- Kirix Strata 4.4.2 running on Windows XP
- Developer: Kirix Research LLC
- Stable release: 5.4.0 / May 26, 2025; 6 months ago
- Repository: github.com/kirixresearch/strata
- Written in: C, C++
- Operating system: Windows 10/11, Ubuntu Linux
- Type: Data processing, RDBMS
- License: MIT
- Website: www.kirix.com

= Kirix Strata =

Specialty desktop database

Kirix Strata is a specialty desktop database tool designed for data processing and data analytics. Strata includes a range of features to perform data analysis and create reports based on structured data from local files and external relational databases.

Kirix Strata is a free, open source product and is supported on both Microsoft Windows and Linux.

==History==

Kirix Research is a data analysis software company founded in January 2001. In its early years the company specialized providing data analytic solutions for recovery auditing, including identifying duplicate payments, pricing errors, missed discounts and other overpayment errors in large corporate accounting systems.

In February 2005, Kirix launched Kirix Strata as a new desktop database for Windows and Linux at the LinuxWorld conference in Boston. The product combined some of the capabilities of a spreadsheet with those of a database management system and won the Product Excellence Award in the Best Desktop-Productivity-Business Application category.

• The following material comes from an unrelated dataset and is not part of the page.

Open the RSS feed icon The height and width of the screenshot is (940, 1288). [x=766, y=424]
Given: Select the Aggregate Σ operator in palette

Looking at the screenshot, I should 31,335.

In July 2007, Kirix relaunched Strata in beta as a specialty desktop database for working with data from anywhere. Strata was officially released out of beta in April 2008 with the intention of bringing the simplicity of a spreadsheet to the world of tabular data.

==Features==

Kirix Strata provides tools to view, manipulate and interact with structured data:

- Data Access: Tabular data formats, external databases (e.g., MySQL, PostgreSQL, Oracle) and local data files (e.g., Excel, Access, text-delimited data, and CSV files).
- Data Analysis: Sorts, filters, copies, queries, calculated fields and relationships.
- Reporting
- Scripting and Extensions: Data-enabled version of JavaScript with support for SQL.
- Operating system support:
  - Microsoft Windows 7/10/11
  - Ubuntu Linux 10.04 and later (discontinued in October 2012)
- supports up to 18 exabytes per project; 60 billion records per table; 250 million table per project.